Living Black History Projects

It’s Black History Month once again in the U.S., when teachers and group leaders plan lessons celebrating African American figures and exploring the dynamics of race and racism in America. There are many great approaches: reading books featuring Black heroes, mapping the Underground Railroad, listening to speeches by Martin Luther King, Jr., visiting museum exhibits. This year, consider adding interviews of African American community members to the mix.

Personal interviews create an opportunity for children to engage in a living Black history project. They not only hear about historic events from eye witnesses, they also preserve historical accounts that people in the future can access. Some children may interview older relatives to get their perspectives. Others may select community elders to learn how they helped shape policies or resisted discriminatory practices.

Successful projects require some preparation. Model asking questions and listening carefully to another’s responses. Demonstrate how leaning toward a speaker shows interest and encourages them to share their thoughts. Provide examples of simple follow-up questions, such as “Can you tell me more about that time?”, “How did you feel when that happened?” or “What did your friends/family think about that?” Coach older children to repeat something their interviewee has said and then ask for more information.

Provide children with a list of sample questions they might use in their interviews. StoryCorps has an extensive list, sorted by types of interviewees (e.g., grandparents, parents, teachers) and topics (e.g., relationships, justice, family heritage). Invite kids to pick 5-6 that interest them. Young children might ask “What do you remember about being a kid?”, “What’s the most important thing that ever happened to you?”, “What’s a funny story about your family?” or “When did you feel really proud(sad/angry/happy)?” Older children might ask more probing questions, such as “When have you felt disrespected?”, “How do you want people to remember you?”, or “What unfulfilled dreams do you have for yourself (society)?”

Once they have identified someone to interview and the questions they want to ask, help children set up and record their conversations. Children can use a recording app on their phone or Google’s free online voice recorder for laptops. They might even video record using Zoom or another virtual meeting tool. Provide a template for documenting at the start when the interview occurs (date, time), where it takes place, and who’s participating (full names and relationship or community role).

After everyone has completed their interviews, share the recordings with the group and reflect on the interviewees’ stories. Invite children to notice similarities and differences. Make a chart of the various emotions expressed and the kinds of events that elicit them. Wonder about how things have or have not changed over time. Discuss what you can do together to resist racism.

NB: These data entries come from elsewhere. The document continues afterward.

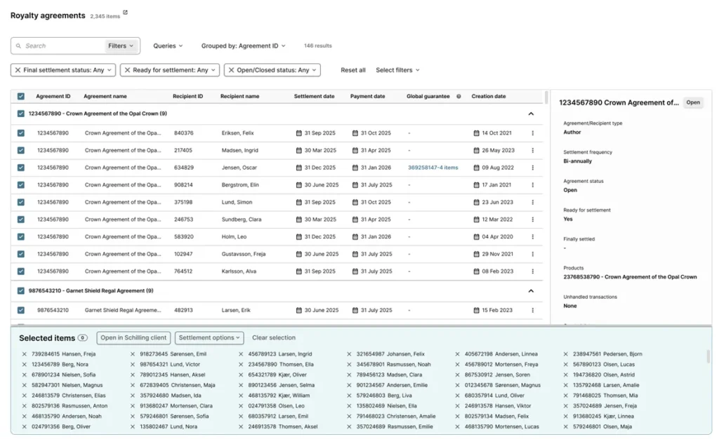Remove the Open/Closed status filter chip
This screenshot has height=439, width=719.
231,70
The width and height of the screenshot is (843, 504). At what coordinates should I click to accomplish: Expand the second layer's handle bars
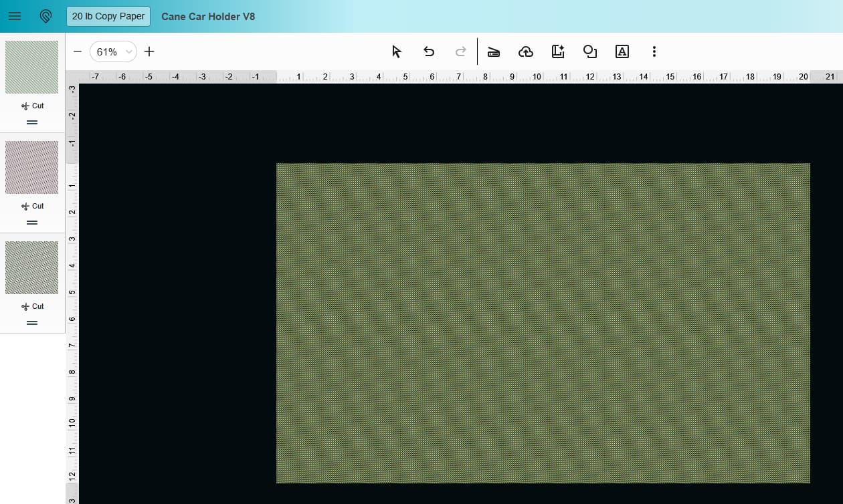click(x=32, y=223)
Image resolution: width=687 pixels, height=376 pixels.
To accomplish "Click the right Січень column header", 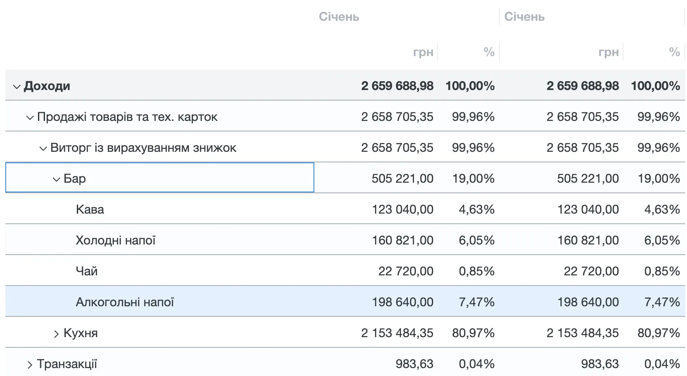I will click(x=525, y=17).
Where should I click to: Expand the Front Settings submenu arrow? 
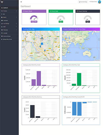point(16,24)
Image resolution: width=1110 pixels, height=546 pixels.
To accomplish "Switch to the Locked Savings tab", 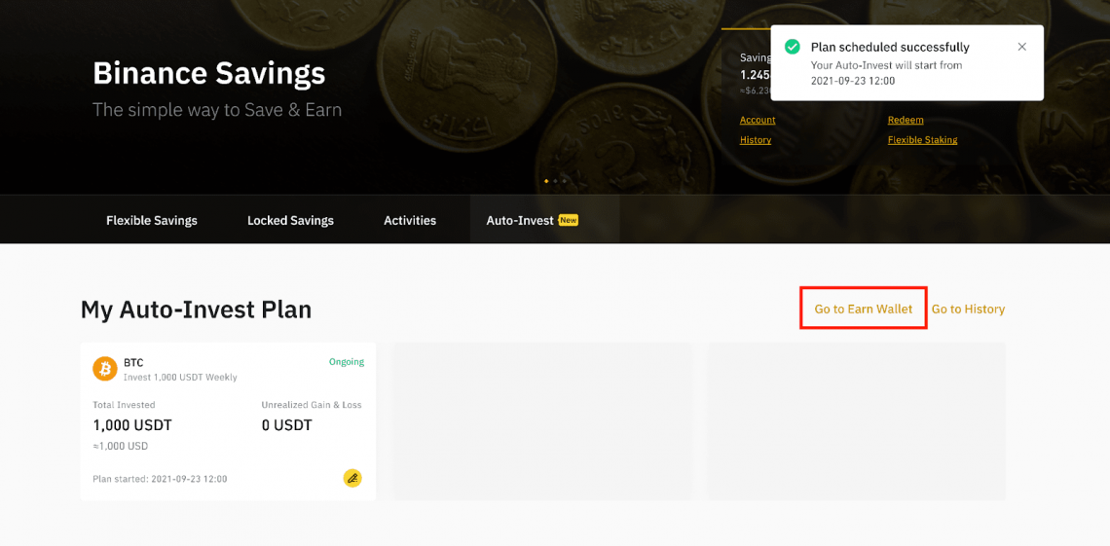I will tap(290, 220).
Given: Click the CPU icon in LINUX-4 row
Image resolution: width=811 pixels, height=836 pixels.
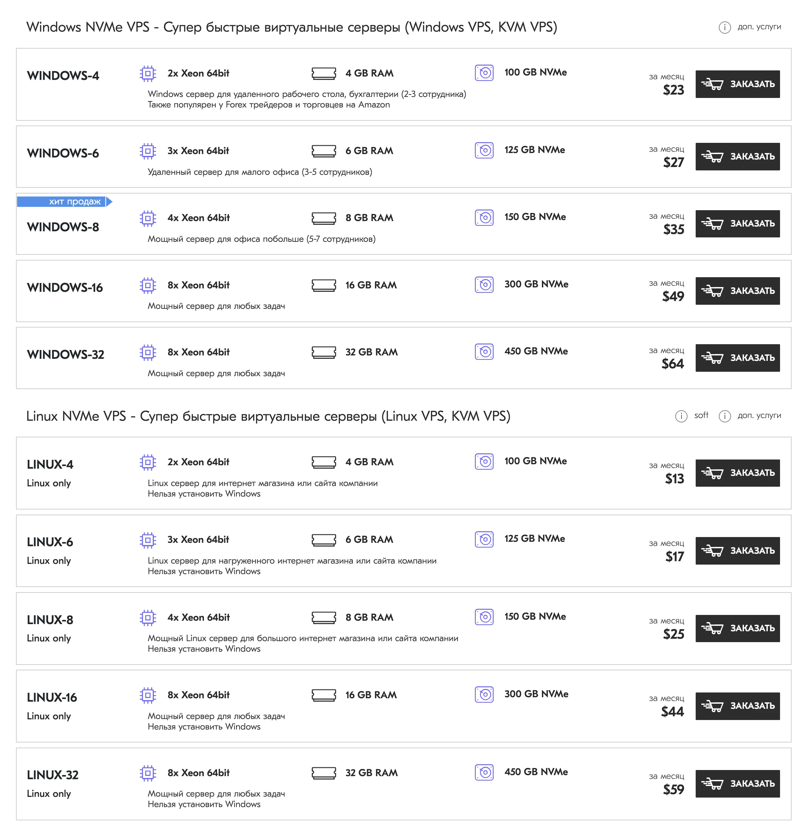Looking at the screenshot, I should pos(148,462).
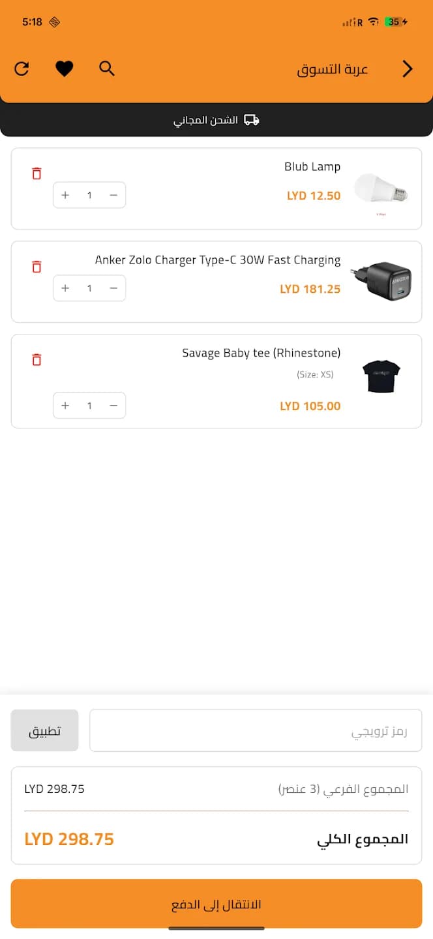
Task: Proceed to checkout with الانتقال إلى الدفع
Action: (x=217, y=904)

Lastly, archive the recordings so you can listen to them again in the future. Organize them by interviewee (and/or interviewer) name within a Google Drive folder or other cloud storage. Or create a limited access YouTube channel for video recordings. If children interviewed family members, suggest that they save the interview on a USB drive as well and put it in a fire-safe box at home. That way, they can access it easily when they want to remember and share their loved one’s stories.